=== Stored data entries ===
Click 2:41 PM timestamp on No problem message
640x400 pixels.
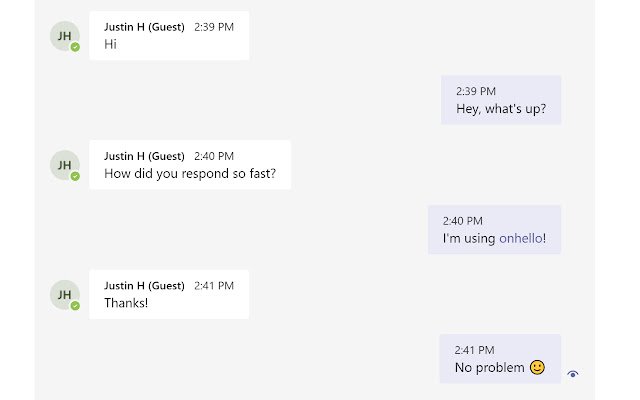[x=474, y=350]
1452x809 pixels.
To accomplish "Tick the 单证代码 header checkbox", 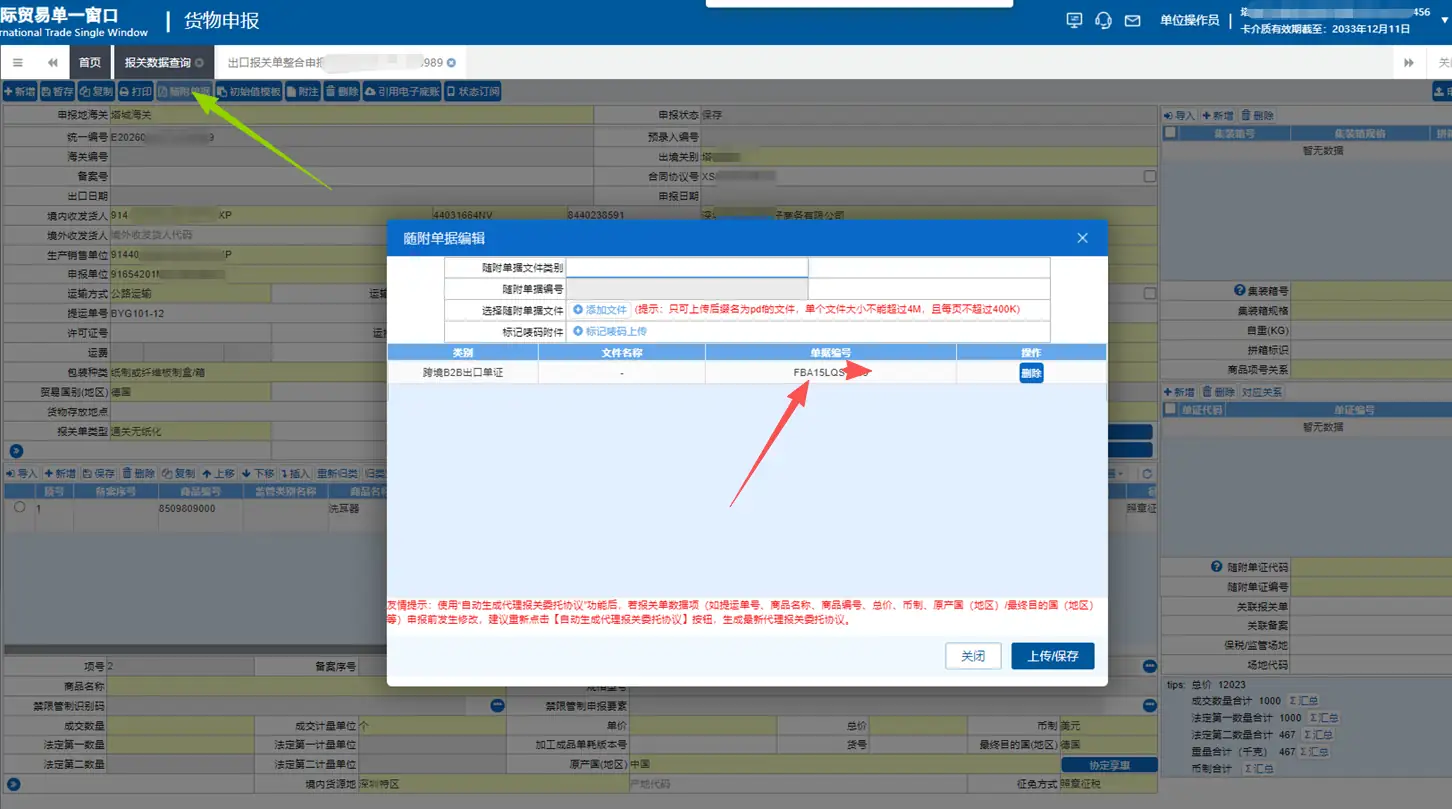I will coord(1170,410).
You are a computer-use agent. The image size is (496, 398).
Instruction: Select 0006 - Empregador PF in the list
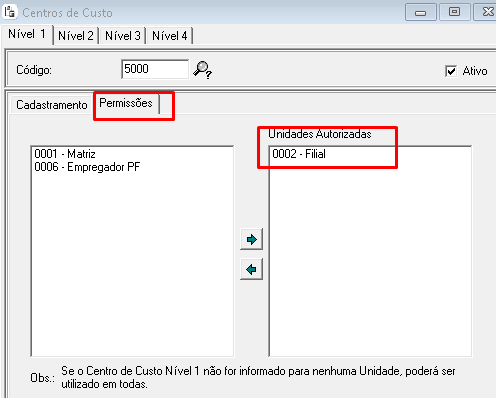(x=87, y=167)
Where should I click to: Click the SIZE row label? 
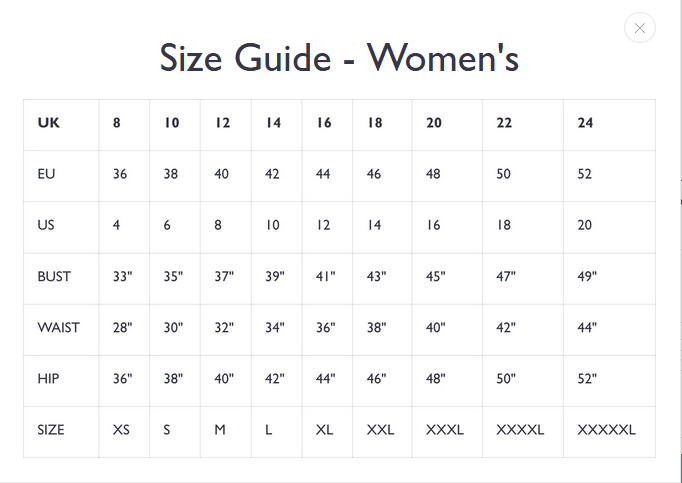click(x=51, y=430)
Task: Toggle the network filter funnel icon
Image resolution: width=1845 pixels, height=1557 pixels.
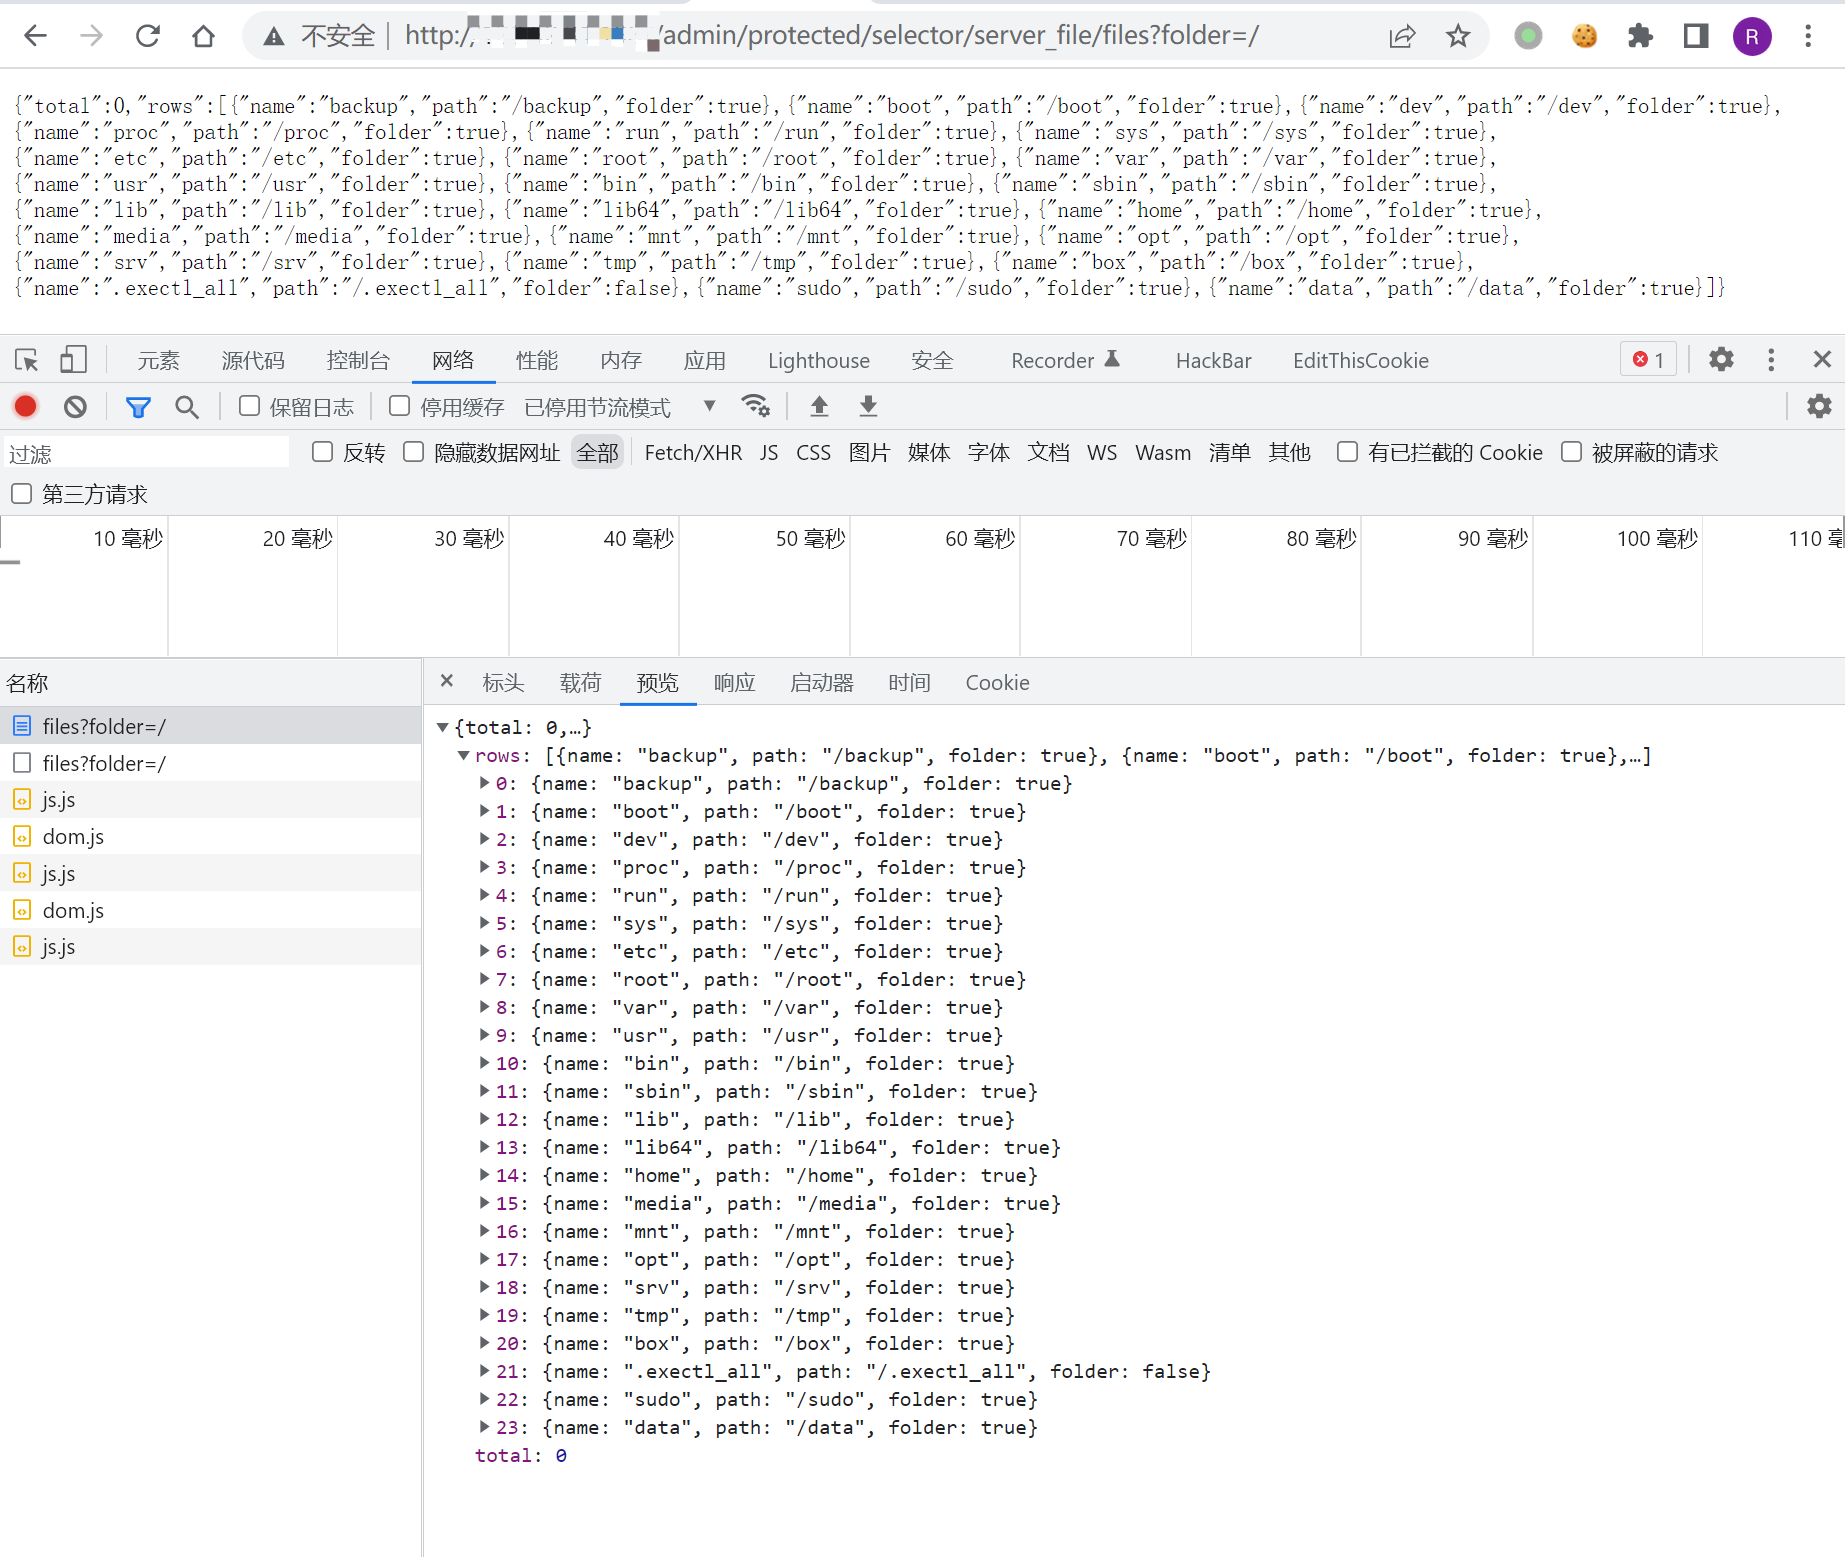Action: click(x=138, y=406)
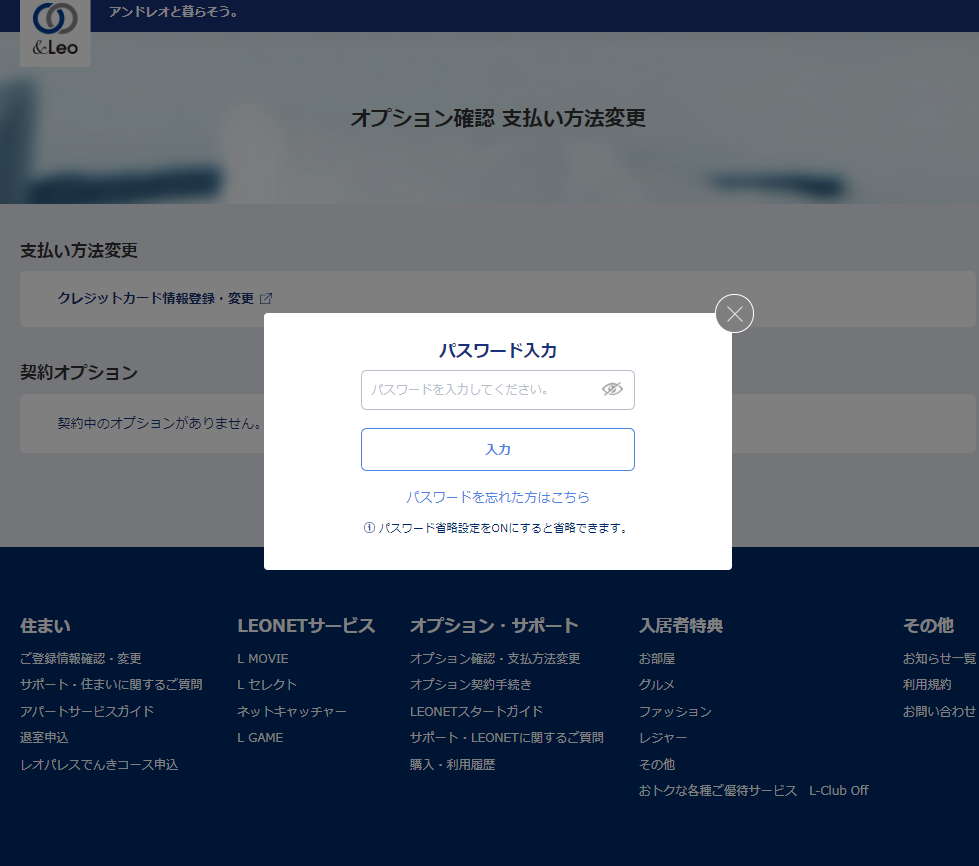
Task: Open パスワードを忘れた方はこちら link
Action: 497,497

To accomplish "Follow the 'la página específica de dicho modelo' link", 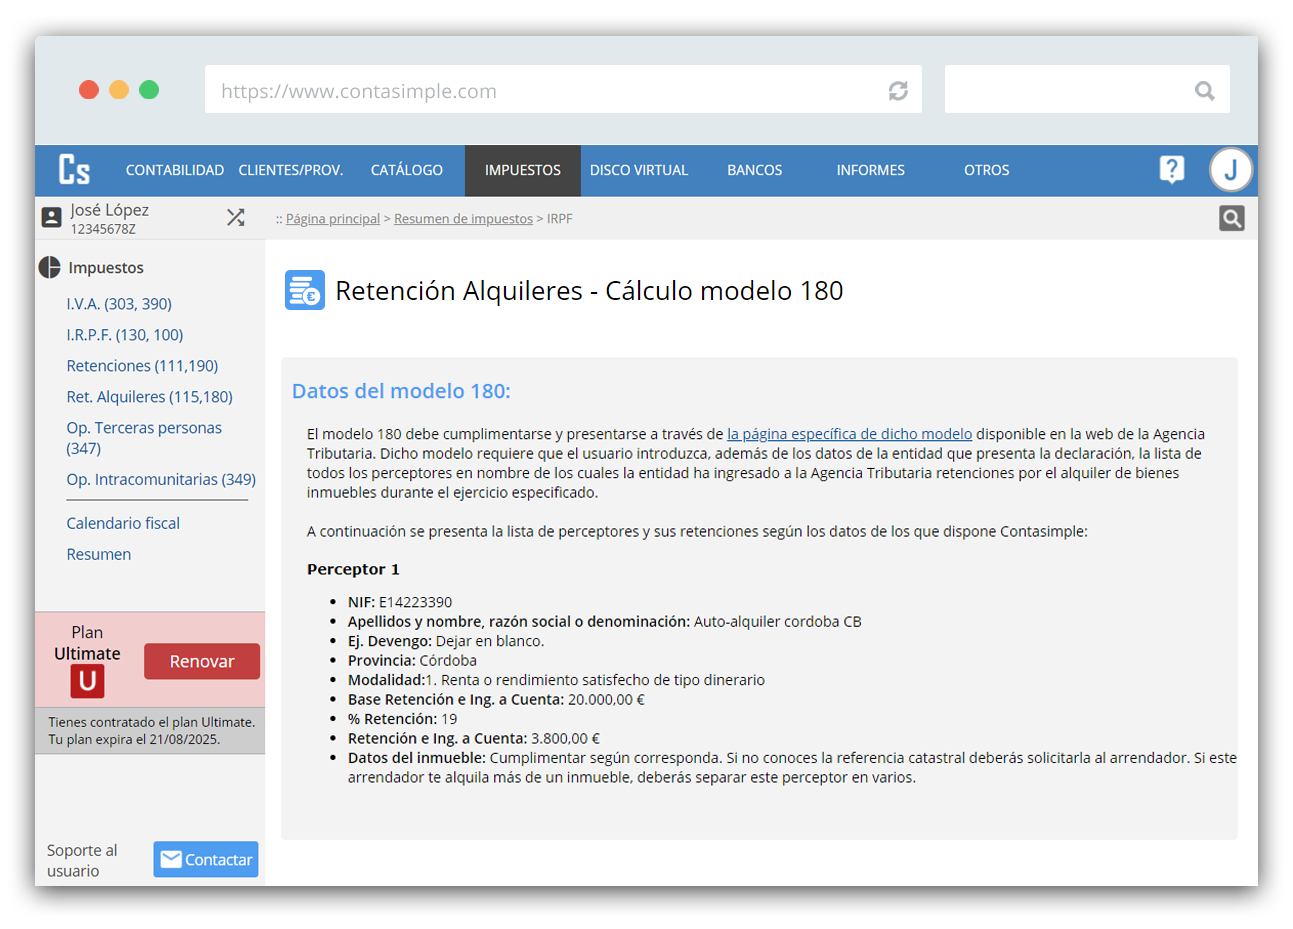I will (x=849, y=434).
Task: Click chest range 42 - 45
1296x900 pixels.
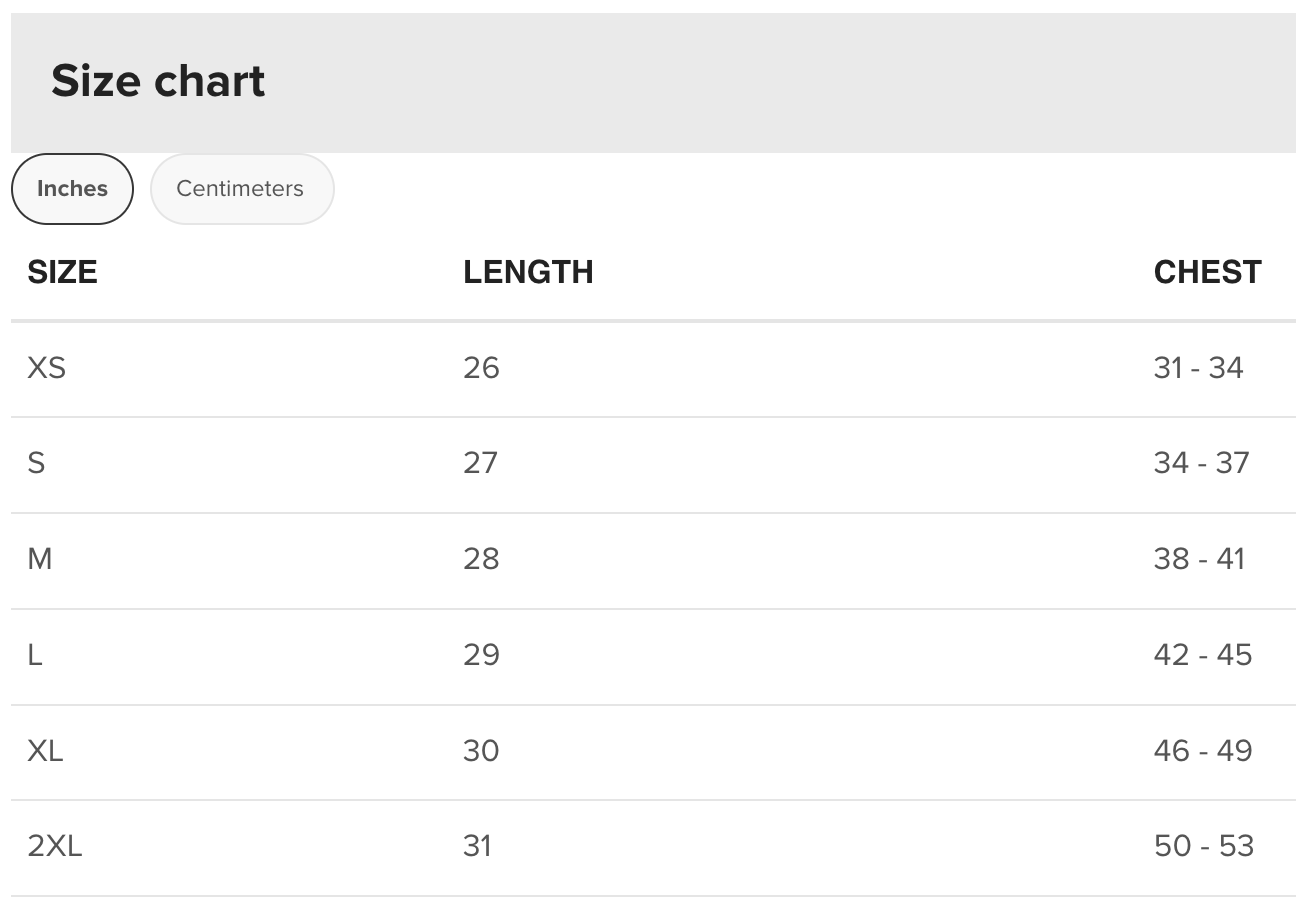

=== TRY IT ===
All that should be printed is the run of lines above from the one with "Instruction: Select 0006" through the one with "Task: Toggle the network filter funnel icon", both included, exactly as given, with pictures left out.

=== RESULT OF THE EXERCISE ===
Instruction: Select 0006 - Empregador PF in the list
(x=87, y=167)
Where should I click to: Click the SIZE row label? 
click(x=51, y=430)
Task: Toggle the network filter funnel icon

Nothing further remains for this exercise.